14.10.2014

CDU strebt stärkere Vernetzung der Kommunalpolitiker an

Generalsekretärin Katrin Schütz und Gudrun Heute-Bluhm beim Netzwerk-Treffen Kommunalpolitik (Bild: CDU-BW)

"Die Kommunalpolitiker sind eine der wichtigen Stützen in der CDU", so KPV-Landeschef Thorsten Frei (Bild: CDU-BW)

Die Möglichkeit zum Meinungsaustausch stand im Vordergrund (Bild: CDU-BW)

CDU-Landeschef Strobl: "Ich bin leidenschaftlicher Kommunalpolitiker."(Bild: CDU-BW)


Zum Netzwerk-Treffen Kommunalpolitik der CDU Baden-Württemberg kamen erfahrene und frisch gebackene Mandatsträger der Partei in Stuttgart zusammen. "Die Kommunalpolitiker sind eine der wichtigen Stützen der Südwest-CDU", so der KPV-Landesvorsitzende Thorsten Frei.

Ein erstes Netzwerk-Treffen der Kommunalpolitiker der CDU Baden-Württemberg in der Staatsgalerie in Stuttgart bot den Mitgliedern der CDU und der Kommunalpolitischen Vereinigung (KPV) die Möglichkeit zum Meinungs- und Erfahrungsaustausch. Dabei wurde über aktuelle Themen wie Asylpolitik, Schulstandardorte, demografischer Wandel sowie Inklusion diskutiert. Mit über 5.000 Mandatsträgern sind die Kommunalpolitiker eine starke Gruppe und eine der wichtigen Stützen der CDU Baden-Württemberg.

CDU-Generalsekretärin Katrin Schütz berichtete von ihren ersten Begegnungen mit der Kommunalpolitik und schilderte, wie hilfreich Erfahrungsaustausch bei der Problemlösung vor Ort sein kann. Der KPV-Landeschef und ehemalige Oberbürgermeister von Donaueschingen, Thorsten Frei, nannte die Kommunalpolitik "die starke Basis der CDU". Die Arbeit der Kommunalpolitiker in den kommunalen Gremien macht die CDU vor Ort ansprech- und erlebbar. Sie zeigt, dass die Union sich um die Bürger und ihre Zukunft kümmere.

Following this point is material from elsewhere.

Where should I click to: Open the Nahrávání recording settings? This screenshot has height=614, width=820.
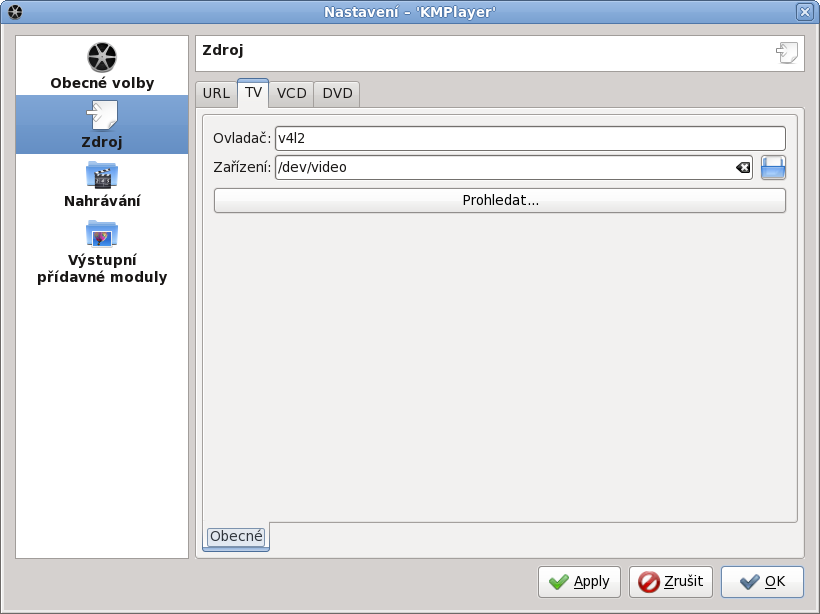click(102, 185)
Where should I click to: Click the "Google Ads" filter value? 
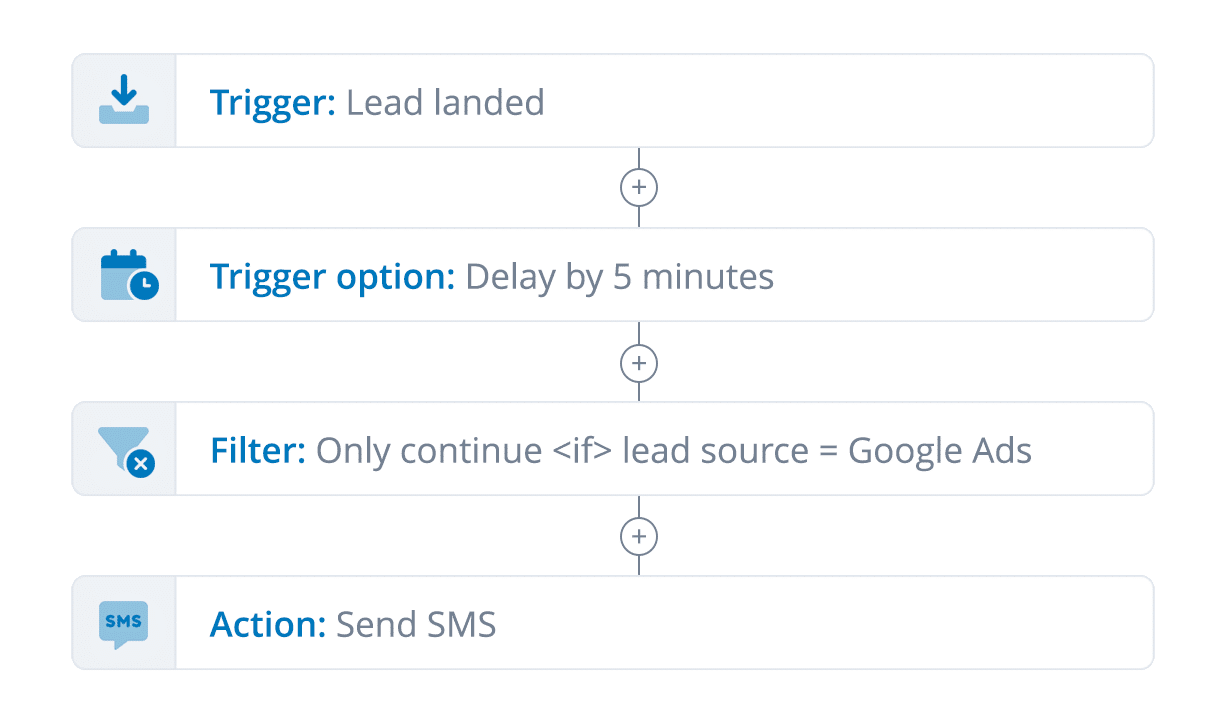point(940,450)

Gudrun Heute-Bluhm, geschäftsführendes Vorstandsmitglied des Städtetags Baden-Württemberg und ehemals Oberbürgermeisterin von Lörrach, berichtete über die Arbeit der Kommunalen Landesverbände: "Wir vertreten die Interessen unserer Mitglieder gegenüber dem Land, dem Bund und der Europäischen Union." Wichtig sei auch die Zusammenarbeit in der Kommunalpolitik, auch über Parteigrenzen hinweg. Gudrun Heute-Bluhm sprach sich ferner für eine bessere Zusammenarbeit in der Landespartei aus, beispielsweise von Kommunalpolitischer Vereinigung und Mittelstandsvereinigung.

Der CDU-Landesvorsitzende Thomas Strobl kritisierte die Arbeit von Grün-Rot. "Die Landkreise und Kommunen brauchen mehr Geld von der Landesregierung für die Flüchtlingspolitik. Bayern erstattet den Kommunen 100 Prozent der Unterbringungskosten. Das muss auch der Maßstab für Baden-Württemberg sein", so Strobl.

Weiterhin wies der CDU-Landeschef darauf hin, dass das Land Baden-Württemberg die Mittel für die Angelegenheiten ausgeben soll, für die sie vorgesehen sind: "Das Geld für die Inklusion der Menschen mit Behinderung soll auch dazu benutzt werden." Thomas Strobl: "Ich bin leidenschaftlicher Kommunalpolitiker. Die Ergebnisse der Arbeit in der Kommunalpolitik sind unmittelbar und direkt zu sehen."

Im Anschluss fanden Gespräche statt, bei denen sich die Gäste Rat von Experten aus der Kommunalpolitik, wie dem Oberbürgermeister Wolfgang Lützner, der Regionalrätin Susanne Wetterich und dem KPV-Kreisvorsitzenden Michael Till, holen konnten. In einer lockeren Atmosphäre wurden Meinungen, Erkenntnisse und Erlebnisse aus der Praxis ausgetauscht. Am Ende des Abends waren sich alle Anwesenden darüber einig, die Gespräche bei weiteren Treffen fortzusetzen.